因此,迫切需要高通量测序数据模拟软件,来模拟生成大量的测试数据,解决上述两个共性问题。由于客观需求旺盛,目前常见的测序数据模拟软件有:454sim、ART、BEAR、SinC、wgsim、dwgSIM、Grinder、Mason、SeqMaker、GemSIM、simseq、Flowsim、pbsim、genfrag、metasim、pIRS、bamsurgeon等。然而,上述软件大多数仅针对特定场景。与本发明面向的场景相同的软件的特点及其主要不足如下:bamsurgeon的使用需要输入一个比对文件,通过对比对文件的直接修改来生成含有特定变异的比对文件,但是其参数设置不够灵活,局限性较大。GemSIM只支持单核苷酸位点变异的模拟,功能单一。dwgsim支持单核苷酸位点变异、小片段插入删除(英文名称:insert and deletion,英文缩写:indel)、染色体倒位变异和基因融合变异的模拟,但是不支持基因拷贝数变异和串联重复变异的模拟。SinC支持基因拷贝数变异的模拟,以及基于此的单核苷酸位点变异和小片段插入删除的模拟,但是不支持基因融合变异、染色体倒位变异以及串联重复变异的模拟。SeqMaker支持单核苷酸位点变异、小片段插入删除、基因融合变异、拷贝数变异以及倒位变异的模拟,但是不支持大片段的插入、复杂结构变异(英文名称:Complex structural variant,英文缩写:CSV)、串联重复变异的模拟。

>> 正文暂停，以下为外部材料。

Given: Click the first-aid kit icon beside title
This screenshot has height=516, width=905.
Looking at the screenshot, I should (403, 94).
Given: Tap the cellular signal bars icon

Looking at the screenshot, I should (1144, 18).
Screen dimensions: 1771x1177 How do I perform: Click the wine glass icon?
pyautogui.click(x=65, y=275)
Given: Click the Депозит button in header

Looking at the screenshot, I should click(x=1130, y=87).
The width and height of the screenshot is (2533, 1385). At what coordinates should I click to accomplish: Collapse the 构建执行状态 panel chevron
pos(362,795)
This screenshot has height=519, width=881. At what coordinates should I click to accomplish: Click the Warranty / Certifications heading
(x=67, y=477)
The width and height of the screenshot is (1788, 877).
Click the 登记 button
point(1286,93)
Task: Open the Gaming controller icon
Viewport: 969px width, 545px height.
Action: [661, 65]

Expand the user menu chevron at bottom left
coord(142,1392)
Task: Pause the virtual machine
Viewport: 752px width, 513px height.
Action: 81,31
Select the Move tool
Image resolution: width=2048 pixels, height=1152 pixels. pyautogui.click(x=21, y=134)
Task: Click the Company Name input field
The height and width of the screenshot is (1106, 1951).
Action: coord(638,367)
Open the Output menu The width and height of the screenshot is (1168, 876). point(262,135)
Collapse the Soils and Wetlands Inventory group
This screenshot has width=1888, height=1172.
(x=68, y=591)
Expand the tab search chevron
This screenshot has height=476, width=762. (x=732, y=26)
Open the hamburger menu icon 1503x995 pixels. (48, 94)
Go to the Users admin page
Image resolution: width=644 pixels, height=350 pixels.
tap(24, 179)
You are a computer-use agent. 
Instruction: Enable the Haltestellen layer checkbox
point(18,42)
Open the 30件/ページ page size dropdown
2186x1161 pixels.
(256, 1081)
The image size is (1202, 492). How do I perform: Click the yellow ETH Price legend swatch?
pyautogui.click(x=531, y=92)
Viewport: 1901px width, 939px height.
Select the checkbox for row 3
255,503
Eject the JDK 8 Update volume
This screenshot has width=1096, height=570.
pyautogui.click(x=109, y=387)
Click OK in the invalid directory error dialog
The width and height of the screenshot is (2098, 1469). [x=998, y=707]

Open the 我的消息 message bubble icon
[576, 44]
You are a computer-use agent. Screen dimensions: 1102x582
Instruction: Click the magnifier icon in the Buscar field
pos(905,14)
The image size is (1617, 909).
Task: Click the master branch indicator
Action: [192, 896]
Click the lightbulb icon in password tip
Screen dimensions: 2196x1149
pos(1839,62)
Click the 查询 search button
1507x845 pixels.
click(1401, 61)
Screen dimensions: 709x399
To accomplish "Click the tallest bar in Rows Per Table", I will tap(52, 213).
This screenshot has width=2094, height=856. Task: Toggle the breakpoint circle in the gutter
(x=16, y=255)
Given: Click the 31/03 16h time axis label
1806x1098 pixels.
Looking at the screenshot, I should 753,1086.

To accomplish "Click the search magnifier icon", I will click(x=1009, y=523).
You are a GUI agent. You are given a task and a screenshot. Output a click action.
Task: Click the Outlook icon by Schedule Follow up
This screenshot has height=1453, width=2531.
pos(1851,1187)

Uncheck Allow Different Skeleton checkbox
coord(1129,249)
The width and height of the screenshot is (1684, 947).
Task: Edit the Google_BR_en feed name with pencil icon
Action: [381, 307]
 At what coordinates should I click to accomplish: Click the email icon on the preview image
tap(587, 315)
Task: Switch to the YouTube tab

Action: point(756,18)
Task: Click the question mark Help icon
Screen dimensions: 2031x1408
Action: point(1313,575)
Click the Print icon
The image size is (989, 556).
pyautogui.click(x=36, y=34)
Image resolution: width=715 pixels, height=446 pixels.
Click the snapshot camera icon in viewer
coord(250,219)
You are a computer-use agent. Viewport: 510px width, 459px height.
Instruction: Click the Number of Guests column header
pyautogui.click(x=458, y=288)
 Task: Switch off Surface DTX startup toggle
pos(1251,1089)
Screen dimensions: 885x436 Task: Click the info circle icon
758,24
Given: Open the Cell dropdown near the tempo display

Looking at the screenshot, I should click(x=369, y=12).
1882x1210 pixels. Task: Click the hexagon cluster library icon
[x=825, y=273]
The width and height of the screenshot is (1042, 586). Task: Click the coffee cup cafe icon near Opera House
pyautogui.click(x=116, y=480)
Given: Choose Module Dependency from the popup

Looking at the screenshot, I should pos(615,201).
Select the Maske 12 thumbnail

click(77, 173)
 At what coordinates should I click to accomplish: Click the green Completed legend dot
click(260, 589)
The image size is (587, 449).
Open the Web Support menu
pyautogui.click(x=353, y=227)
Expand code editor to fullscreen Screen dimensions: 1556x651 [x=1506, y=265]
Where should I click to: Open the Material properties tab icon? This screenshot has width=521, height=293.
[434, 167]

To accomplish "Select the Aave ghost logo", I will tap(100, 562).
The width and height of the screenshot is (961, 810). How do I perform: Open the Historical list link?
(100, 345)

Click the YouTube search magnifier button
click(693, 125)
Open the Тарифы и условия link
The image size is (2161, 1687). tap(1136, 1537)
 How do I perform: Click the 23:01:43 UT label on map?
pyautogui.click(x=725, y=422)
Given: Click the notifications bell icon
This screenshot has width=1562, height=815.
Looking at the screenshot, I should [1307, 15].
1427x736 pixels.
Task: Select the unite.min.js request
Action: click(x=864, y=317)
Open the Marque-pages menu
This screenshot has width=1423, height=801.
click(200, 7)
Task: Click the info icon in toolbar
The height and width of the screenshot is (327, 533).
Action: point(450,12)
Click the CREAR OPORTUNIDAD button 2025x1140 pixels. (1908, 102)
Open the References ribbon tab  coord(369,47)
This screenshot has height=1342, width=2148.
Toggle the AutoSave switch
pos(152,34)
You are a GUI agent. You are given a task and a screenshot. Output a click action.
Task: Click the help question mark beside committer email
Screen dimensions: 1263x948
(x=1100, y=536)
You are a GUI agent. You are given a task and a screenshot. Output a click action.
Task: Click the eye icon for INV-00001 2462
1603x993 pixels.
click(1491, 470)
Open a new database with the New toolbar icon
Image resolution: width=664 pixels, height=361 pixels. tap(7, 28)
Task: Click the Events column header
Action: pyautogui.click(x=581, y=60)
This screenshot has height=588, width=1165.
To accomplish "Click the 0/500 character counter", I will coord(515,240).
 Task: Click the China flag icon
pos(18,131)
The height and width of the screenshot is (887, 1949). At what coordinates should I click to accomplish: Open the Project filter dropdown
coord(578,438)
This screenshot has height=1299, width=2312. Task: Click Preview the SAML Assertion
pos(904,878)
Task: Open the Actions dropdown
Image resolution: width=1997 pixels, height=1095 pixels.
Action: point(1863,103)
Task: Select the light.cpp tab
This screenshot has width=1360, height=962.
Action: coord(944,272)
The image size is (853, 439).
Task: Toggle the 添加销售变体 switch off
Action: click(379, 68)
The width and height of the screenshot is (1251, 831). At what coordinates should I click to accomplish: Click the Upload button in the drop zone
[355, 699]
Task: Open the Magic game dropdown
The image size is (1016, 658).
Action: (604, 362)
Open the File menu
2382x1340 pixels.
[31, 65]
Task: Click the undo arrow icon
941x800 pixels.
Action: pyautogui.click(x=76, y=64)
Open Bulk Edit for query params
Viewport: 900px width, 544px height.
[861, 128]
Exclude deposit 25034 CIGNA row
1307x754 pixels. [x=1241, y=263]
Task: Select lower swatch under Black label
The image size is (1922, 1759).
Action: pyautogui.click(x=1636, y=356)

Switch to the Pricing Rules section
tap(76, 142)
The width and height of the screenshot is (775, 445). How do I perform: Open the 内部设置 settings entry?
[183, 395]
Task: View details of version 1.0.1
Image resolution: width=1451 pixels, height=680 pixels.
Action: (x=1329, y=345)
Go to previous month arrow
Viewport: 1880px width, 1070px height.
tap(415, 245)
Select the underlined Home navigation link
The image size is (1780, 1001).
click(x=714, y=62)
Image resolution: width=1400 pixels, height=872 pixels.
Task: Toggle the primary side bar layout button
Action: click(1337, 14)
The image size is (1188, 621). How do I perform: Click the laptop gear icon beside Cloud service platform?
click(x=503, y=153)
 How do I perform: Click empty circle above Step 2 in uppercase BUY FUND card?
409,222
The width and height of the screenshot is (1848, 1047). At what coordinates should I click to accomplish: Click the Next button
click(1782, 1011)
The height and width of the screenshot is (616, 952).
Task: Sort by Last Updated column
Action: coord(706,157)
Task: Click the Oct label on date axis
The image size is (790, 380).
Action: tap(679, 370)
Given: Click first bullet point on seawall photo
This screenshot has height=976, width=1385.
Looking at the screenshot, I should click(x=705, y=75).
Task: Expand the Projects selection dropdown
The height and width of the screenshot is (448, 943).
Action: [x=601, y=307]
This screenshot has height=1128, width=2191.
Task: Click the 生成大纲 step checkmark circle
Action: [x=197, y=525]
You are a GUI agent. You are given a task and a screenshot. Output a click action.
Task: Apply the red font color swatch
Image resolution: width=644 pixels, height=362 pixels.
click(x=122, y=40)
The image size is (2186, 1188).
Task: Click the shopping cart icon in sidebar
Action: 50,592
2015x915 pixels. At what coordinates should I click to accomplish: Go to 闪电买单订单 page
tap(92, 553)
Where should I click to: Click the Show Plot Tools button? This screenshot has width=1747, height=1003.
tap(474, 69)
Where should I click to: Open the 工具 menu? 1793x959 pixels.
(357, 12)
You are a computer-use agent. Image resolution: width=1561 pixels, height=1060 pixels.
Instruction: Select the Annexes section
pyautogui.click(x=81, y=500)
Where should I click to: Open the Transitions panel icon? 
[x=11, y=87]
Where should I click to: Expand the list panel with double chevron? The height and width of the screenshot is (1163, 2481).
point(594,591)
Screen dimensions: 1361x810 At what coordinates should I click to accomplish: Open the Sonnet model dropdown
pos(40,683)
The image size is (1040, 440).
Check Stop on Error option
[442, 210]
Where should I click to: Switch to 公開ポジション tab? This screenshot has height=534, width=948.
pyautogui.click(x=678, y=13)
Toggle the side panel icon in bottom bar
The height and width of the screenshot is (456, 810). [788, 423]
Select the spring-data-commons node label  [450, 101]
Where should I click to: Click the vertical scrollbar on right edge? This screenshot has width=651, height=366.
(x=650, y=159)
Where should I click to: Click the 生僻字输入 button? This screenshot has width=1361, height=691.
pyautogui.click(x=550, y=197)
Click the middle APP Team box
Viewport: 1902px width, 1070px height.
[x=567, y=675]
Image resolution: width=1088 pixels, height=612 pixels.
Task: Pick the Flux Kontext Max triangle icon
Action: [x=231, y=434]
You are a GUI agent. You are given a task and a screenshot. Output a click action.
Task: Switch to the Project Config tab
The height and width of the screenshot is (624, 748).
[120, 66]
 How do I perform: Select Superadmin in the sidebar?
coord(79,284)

基于文献检索的结果,目前没有软件能够全面支持已知的所有主要变异类型,也不能模拟出人群多态,不支持用户按照自身需要训练模板长度分布、相邻位点深度分布、整体深度分布以及质量值分布等几个主要的数据特征;模板是指将参考基因组随机打断成长度为几十到几百个碱基对不等的碱基序列片段。此外,面对海量数据需求,现有软件不具备特定目标精度下样本批量生成、验证变异检测软件的特异度和敏感度指标的功能。目标精度是拷贝数变异的拷贝倍数或者单核苷酸位点变异、插入突变、删除突变、基因融合变异、串联重复变异、倒位变异的频率值。
发明内容
本发明所要解决的技术问题在于针对上述现有技术中的不足,提供一种模拟人群背景信息的基因测序数据仿真系统及方法,用于模拟生成已知突变结果的测序数据并验证变异检测软件的技术性能指标。
本发明采用以下技术方案:
一种模拟人群背景信息的基因测序数据仿真方法,输入目标捕获区域文件、测序深度、单核苷酸位点变异、插入突变、删除突变、拷贝数变异、倒位变异、基因融合变异、串联重复变异、变异发生频率和变异在参考基因组上的坐标,加载参考基因组和目标捕获区域文件;目标捕获区域文件中记录参考基因组上用户关注的每个目标区域的起始坐标和终止坐标;根据测序深度确定模板数量;通过线性回归法构建模型,使用接受拒绝算法产生相应模板长度的概率分布,遍历每一条模板并对当前已经遍历完的模板数进行判断,当算法尚未遍历所有模板时,先根据模板长度的概率分布确定当前模板的长度,然后从参考基因组取出该长度模板,分别对取出的长度模板进行拷贝数变异模拟、单核苷酸位点变异模拟、基因融合模拟、串联重复模拟、倒位变异模拟、插入片段模拟和缺失片段模拟,最后生成读段,并将读段写入测序文件;当已经遍历完所有模板时,测序文件生成完毕;最后,对测序文件进行读段比对并生成比对文件,比对结束之后输出模拟的测序文件及其比对文件,仿真结束。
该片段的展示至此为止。